Example 2: add existing files on a resource and encrypt them with a keyfile hpc_campaign manager myproject/mycampaign_001.aca -k keyfile dataset file1.bp restart/restart.bp

Example 2: create a new campaign file and add datasets pointing to an S3 bucket hpc_campaign manager mys3campaigns/shot001.aca create dataset --hostname SERVERNAME --s3_bucket /example-bucket --s3_datetime "2024-10-22 10:20:15 -0400" file1.bp file2.bp file3.bp

Note: use SERVERNAME in the host configuration file to specify on a local resource to how to connect to it

hpc_campaign genkey

Script to generate a key file used to encrypt files added into a campaign archive.

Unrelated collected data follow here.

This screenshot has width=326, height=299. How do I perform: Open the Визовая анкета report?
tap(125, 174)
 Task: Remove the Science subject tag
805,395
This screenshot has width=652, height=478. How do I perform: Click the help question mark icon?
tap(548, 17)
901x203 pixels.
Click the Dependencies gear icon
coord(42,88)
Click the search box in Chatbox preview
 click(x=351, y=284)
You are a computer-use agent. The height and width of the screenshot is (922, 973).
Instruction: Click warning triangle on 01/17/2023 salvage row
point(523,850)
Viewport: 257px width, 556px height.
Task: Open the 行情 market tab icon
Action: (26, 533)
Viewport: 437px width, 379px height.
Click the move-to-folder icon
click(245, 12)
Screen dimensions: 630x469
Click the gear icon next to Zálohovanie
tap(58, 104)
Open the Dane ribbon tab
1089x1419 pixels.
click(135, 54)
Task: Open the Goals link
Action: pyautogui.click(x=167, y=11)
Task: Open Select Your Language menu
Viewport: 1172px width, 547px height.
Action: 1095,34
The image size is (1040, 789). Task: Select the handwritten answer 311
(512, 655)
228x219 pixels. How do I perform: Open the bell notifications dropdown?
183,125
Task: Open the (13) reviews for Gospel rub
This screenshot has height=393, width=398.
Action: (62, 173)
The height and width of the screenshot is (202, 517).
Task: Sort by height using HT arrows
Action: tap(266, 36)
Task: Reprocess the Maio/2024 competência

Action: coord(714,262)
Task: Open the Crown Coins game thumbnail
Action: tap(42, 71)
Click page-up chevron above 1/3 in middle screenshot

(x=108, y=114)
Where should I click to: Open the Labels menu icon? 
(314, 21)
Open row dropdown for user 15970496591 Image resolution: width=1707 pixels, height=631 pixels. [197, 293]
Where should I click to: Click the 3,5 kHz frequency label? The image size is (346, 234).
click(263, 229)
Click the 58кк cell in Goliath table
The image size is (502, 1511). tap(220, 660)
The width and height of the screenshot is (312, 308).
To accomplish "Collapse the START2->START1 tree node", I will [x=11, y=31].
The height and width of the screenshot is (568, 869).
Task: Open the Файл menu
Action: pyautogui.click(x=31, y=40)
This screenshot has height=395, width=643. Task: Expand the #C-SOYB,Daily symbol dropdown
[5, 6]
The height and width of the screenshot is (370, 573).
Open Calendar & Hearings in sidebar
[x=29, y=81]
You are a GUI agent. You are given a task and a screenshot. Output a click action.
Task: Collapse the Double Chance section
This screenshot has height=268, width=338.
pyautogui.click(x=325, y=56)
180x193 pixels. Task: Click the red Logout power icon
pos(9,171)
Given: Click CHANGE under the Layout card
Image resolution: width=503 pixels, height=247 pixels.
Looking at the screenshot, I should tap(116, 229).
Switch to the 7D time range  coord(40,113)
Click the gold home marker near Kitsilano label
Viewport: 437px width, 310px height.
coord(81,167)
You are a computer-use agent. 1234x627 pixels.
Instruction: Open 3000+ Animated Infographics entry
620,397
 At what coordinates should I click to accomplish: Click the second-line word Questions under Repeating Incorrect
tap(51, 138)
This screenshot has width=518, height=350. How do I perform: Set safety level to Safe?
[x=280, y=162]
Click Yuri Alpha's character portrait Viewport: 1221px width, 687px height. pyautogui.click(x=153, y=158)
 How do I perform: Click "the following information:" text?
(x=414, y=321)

Anyone with the keyfile can process a campaign archive but without it one can only list the content of the archive itself (list of files, host, folders and creation times).

The encoding key in the file is stored as plain text by default. Optionally, a password can be used to encrypt the key itself. Only those who has the keyfile and know the password, can process the campaign archive.

Example 1: Generate a keyfile. hpc_campaign genkey generate keyfile

Example 2: Generate a password-encrypted keyfile hpc_campaign genkey generate -p keyfile

Example 3: Verify a password encrypted keyfile. Asks for the password and decrypts the key in memory to verify the key/password combo is valid. hpc_campaign genkey verify keyfile

Example 4: Print keyfile information. It does not ask for password. hpc_campaign genkey info keyfile

hpc_campaign connector

SSH tunnel and port forwarding using paramiko.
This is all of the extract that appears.